EXCERPTED TEXT —
Naturally-occurring variation in the relationship between a symbiont, Wolbachia, and its host, Drosophila simulans

Tuesday, November 12, 2013
Exhibit Hall 4 (Austin Convention Center)
Michael Turelli , Department of Evolution and Ecology, University of California - Davis, Davis, CA
Emma Dietrich , Section of Integrative Biology, University of Texas - Austin, Austin, TX
Michael May , Department of Evolution and Ecology, University of California - Davis, Davis, CA
Roger Albertson , Albion College, Albion, MI
William Sullivan , University of California - Santa Cruz, Santa Cruz, CA
Wolbachia, a maternally inherited endosymbiont of arthropods, is commonly known for its extreme reproductive manipulations of its hosts, and, more recently, for its potential use in reducing insect-borne diseases. Twenty years ago, a cytoplasmic incompatibility (CI)-inducing strain of WolbachiawRi, was shown to decrease the fecundity of infected Drosophila simulans females in California, making it an apparent parasite of this species, at least under laboratory conditions. However, extensive field surveys have documented the rapid spread of wRi-infected D. simulans through North America, Europe and Australia. To better understand this symbiont-host interaction, we assayed variation in levels of CI and fecundity effects in a natural orchard population. We found that multiple lines of wRi conferred significantly lower CI in their isofemale line than a control line. We also found an isofemale line, “Y36”, of D. simulans that showed severely decreased fecundity when uninfected, or when infected with wRi from other isofemale lines. To learn more about the cell biology of this aberrant line, we researched its cell localization patterns in D. simulans, compared to lines with no obvious fitness effects of infection. We found that Y36 showed higher concentration outside of cells in the brain than control lines, which primarily concentrate in the gonads. Our results suggest that, in wRi alone, there can be a wide variety of cell localization patterns, fitness effects, and more generally, host-symbiont relationships. In conclusion, we believe that this variation points to the untapped potential for naturally occurring variants of Wolbachia that could be useful in disease research.

TASK SET —
A) Shorten the paragraph of the Wolbachia abstract above that begins "Wolbachia, a maternally inherited endosymbiont" into a bulleted list that keeps its main facts.
B) According to the Wolbachia abstract, what is the name of the isofemale line of D. simulans that showed severely decreased fecundity?

SOURCE DATA —
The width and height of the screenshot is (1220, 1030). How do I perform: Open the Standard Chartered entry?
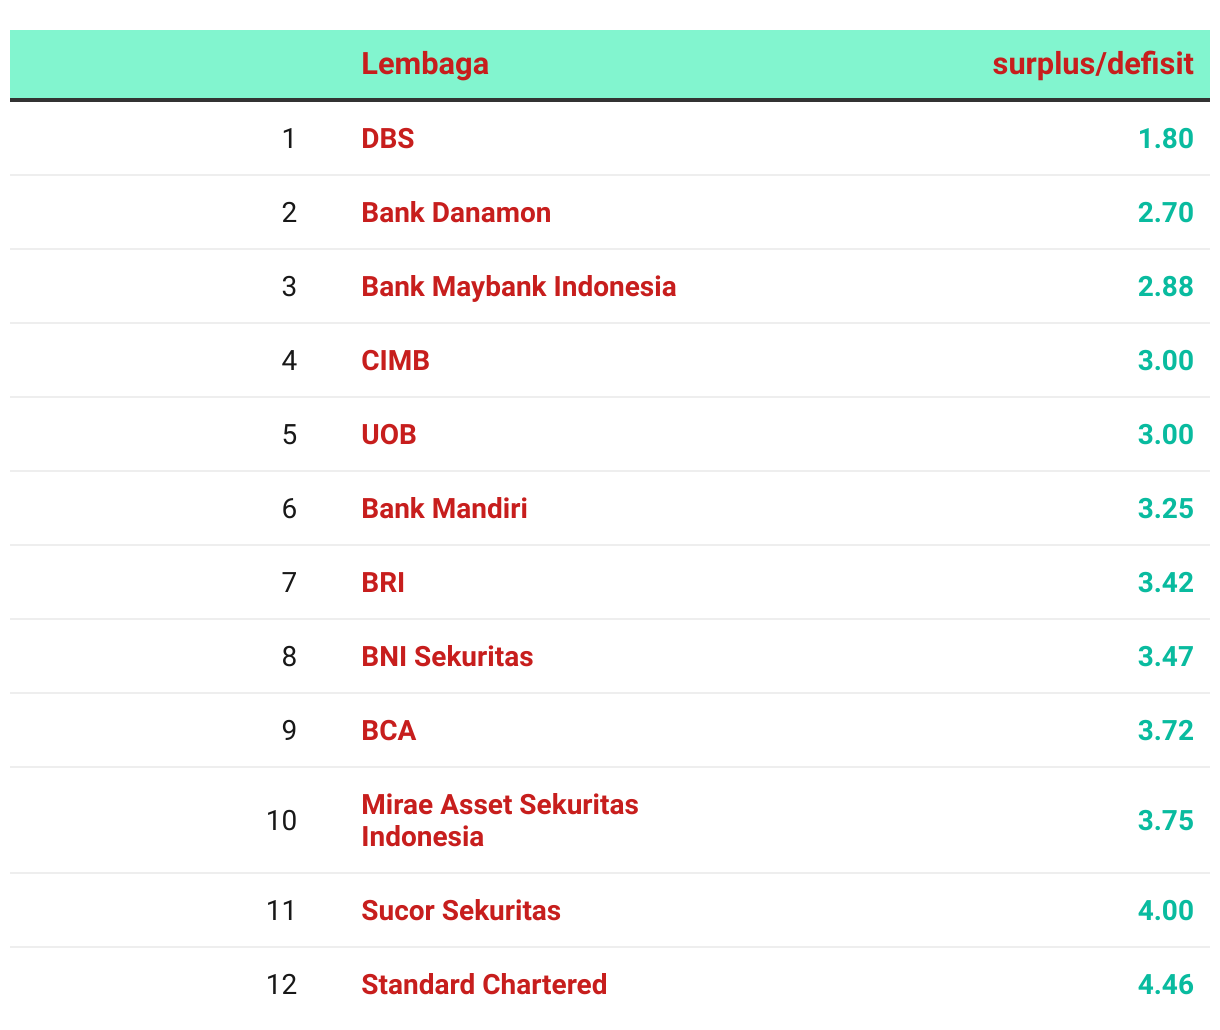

LIST OF ANSWERS —
A)
- Wolbachia is a maternally inherited endosymbiont of arthropods. It is known for extreme reproductive manipulation of its hosts and for its potential use in reducing insect-borne diseases.
- Twenty years ago, the CI-inducing strain wRi was shown to lower the fecundity of infected Drosophila simulans females in California, at least in the lab. This made it look like a parasite of the species.
- Field surveys have nonetheless documented the rapid spread of wRi-infected D. simulans through North America, Europe and Australia.
- The researchers assayed variation in CI and fecundity effects in a natural orchard population.
- Multiple lines of wRi conferred significantly lower CI than a control line.
- One isofemale line, "Y36," had severely decreased fecundity when uninfected or when infected with wRi from other lines.
- In Y36, Wolbachia was more concentrated outside of cells in the brain. In control lines it was concentrated mainly in the gonads.
- The results suggest that wRi alone shows a wide variety of cell localization patterns, fitness effects and host-symbiont relationships.
- This natural variation may hold untapped potential for disease research.

B) Y36